> PROMPT
Please copy the passage on sentencing for theft word for word, starting at the words "The Court should" and ending after "or offender’s circumstances.".

> GIVEN TEXT
+++

As stated in Republic v
Suluma, Conf. Cas No. 477 of 1999, the prosecution should establish the
stolen property’s value. The sentence, among other things, depends on the value
of stolen property. The reviewing judge’s observation turned on the value of
stolen property. The property was very valuable. The defendant was, however,
charged with simple theft. The maximum sentence for theft is five years
imprisonment with hard labour. The lower court had to bear in mind the maximum
sentence for the offence. The maximum sentence is reserved for the worst
instance of the crime. By fiction this offence has yet to occur, if at all it
will ever. It is difficult even to imagine the most serious instance of the
offence.
The Court should however contemplate the instances of the offence
it deals with in practice rather than
create hypothetical and unusual instances of the offence. The court then must
decide if the case before it represents such an offence requiring a sentence
close to, but not necessarily, the maximum. The court may ipose the maximum
sentence for a very dastard instance of the crime. An otherwise minor
infraction may be excerbated by the offence’s or offender’s circumstances.

+++

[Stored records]

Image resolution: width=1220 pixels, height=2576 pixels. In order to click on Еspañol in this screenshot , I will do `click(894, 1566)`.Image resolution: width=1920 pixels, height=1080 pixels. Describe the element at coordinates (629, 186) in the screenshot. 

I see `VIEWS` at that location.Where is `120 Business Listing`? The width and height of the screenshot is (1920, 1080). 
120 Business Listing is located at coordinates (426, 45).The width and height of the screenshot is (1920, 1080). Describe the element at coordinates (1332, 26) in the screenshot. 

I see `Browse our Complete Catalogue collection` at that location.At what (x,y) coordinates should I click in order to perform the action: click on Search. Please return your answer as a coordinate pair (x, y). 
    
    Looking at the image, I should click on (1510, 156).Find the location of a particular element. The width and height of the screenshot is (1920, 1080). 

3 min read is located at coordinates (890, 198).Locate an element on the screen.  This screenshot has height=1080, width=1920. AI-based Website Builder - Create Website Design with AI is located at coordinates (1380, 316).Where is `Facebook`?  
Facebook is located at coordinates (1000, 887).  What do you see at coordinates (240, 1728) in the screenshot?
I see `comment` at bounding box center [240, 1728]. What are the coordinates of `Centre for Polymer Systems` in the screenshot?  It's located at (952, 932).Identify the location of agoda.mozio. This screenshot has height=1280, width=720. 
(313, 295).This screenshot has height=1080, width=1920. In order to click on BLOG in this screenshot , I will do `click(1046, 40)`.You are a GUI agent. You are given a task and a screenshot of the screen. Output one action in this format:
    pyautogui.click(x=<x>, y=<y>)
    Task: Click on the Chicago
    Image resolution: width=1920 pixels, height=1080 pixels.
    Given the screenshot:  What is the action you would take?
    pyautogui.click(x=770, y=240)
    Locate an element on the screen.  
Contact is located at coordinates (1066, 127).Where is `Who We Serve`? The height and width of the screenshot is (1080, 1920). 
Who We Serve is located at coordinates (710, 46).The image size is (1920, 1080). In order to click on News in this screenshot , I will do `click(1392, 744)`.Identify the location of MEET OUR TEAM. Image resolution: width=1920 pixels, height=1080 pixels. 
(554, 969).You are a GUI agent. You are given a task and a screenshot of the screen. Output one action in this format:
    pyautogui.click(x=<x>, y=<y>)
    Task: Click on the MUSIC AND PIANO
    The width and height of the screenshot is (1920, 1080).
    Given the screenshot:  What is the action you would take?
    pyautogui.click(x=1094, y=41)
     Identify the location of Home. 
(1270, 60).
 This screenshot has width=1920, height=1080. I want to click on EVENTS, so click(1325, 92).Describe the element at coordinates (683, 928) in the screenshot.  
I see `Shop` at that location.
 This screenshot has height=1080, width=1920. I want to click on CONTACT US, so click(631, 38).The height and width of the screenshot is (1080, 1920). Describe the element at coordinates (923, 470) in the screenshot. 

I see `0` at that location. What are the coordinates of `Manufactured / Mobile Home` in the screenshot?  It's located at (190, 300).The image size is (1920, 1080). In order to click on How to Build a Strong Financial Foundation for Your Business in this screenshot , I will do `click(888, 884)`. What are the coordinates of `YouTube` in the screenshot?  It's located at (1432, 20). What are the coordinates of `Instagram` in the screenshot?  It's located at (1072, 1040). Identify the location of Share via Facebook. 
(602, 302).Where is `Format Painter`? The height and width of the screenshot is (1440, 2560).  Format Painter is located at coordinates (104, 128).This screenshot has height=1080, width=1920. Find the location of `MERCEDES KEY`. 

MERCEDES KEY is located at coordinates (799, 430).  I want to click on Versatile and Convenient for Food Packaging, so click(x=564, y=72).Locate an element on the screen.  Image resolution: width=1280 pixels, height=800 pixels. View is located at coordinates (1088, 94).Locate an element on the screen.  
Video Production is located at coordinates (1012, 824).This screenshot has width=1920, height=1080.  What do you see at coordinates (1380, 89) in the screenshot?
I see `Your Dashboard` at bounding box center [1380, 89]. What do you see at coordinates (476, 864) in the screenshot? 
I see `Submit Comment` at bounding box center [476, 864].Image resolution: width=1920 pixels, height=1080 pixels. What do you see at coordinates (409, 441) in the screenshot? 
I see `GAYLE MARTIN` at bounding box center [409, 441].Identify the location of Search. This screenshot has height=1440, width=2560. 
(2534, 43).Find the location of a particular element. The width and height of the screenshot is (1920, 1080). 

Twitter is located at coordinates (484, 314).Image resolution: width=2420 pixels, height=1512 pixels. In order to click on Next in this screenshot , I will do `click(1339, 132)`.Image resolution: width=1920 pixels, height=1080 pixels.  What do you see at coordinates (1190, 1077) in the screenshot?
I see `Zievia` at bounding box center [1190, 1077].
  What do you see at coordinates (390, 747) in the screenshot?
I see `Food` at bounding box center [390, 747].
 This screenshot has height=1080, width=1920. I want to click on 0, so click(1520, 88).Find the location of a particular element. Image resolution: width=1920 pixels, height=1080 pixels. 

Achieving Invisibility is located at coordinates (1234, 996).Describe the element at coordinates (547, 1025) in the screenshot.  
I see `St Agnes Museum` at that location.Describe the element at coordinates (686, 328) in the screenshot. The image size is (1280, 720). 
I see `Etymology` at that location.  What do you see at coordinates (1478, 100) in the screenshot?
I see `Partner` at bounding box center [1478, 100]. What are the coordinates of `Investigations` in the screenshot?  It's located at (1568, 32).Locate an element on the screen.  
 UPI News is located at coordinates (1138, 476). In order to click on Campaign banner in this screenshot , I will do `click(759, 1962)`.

+++

> TASK OUTPUT
The Court should however contemplate the instances of the offence
it deals with in practice rather than
create hypothetical and unusual instances of the offence. The court then must
decide if the case before it represents such an offence requiring a sentence
close to, but not necessarily, the maximum. The court may ipose the maximum
sentence for a very dastard instance of the crime. An otherwise minor
infraction may be excerbated by the offence’s or offender’s circumstances.